▶ CUPLIKAN DATA
++++++++++++++++++++

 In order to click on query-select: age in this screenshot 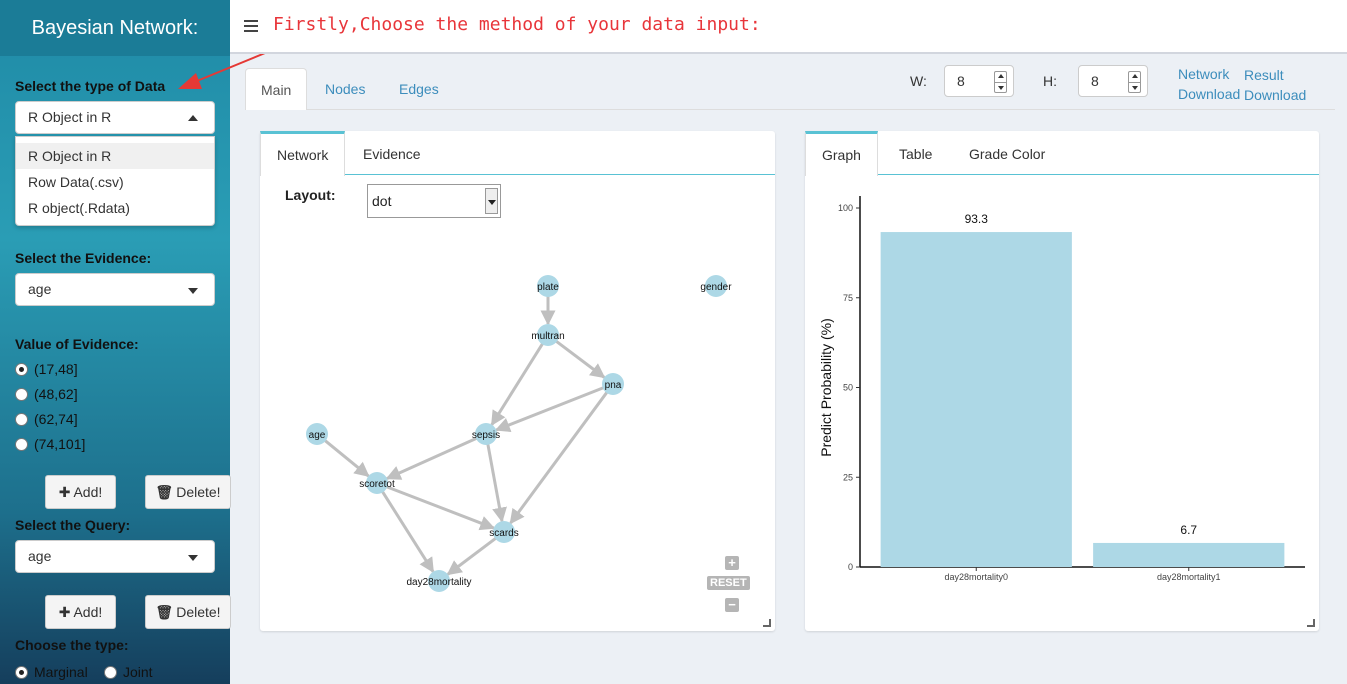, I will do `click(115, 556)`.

++++++++++++++++++++

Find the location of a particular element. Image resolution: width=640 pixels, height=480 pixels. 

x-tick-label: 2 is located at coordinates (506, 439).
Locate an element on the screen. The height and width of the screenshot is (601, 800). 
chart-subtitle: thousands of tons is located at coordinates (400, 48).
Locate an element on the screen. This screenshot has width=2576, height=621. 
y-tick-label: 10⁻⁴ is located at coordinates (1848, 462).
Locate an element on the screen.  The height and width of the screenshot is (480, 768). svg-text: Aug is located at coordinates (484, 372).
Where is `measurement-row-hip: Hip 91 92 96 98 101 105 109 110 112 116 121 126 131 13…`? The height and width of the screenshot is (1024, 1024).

++++++++++++++++++++

▶ KEGIATAN
Susun ulang sebagai daftar bernomor baris-baris mulai dari baris yang memuat "coordinates (484, 372)." sampai dengan baris yang memuat "is (1024, 1024).", tanpa menyertakan baris kosong.

▶ JAWABAN
1. Locate an element on the screen.  The height and width of the screenshot is (480, 768). svg-text: Aug is located at coordinates (484, 372).
2. Where is `measurement-row-hip: Hip 91 92 96 98 101 105 109 110 112 116 121 126 131 13…`? The height and width of the screenshot is (1024, 1024).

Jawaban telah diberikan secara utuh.